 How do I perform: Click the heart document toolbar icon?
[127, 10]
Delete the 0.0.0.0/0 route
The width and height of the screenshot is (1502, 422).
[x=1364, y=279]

• **Work instruction**
When you copy the material, keep every line exactly as it stands.

• **Task response**
 How do I perform: Click the heart document toolbar icon?
[127, 10]
Delete the 0.0.0.0/0 route
The width and height of the screenshot is (1502, 422).
[x=1364, y=279]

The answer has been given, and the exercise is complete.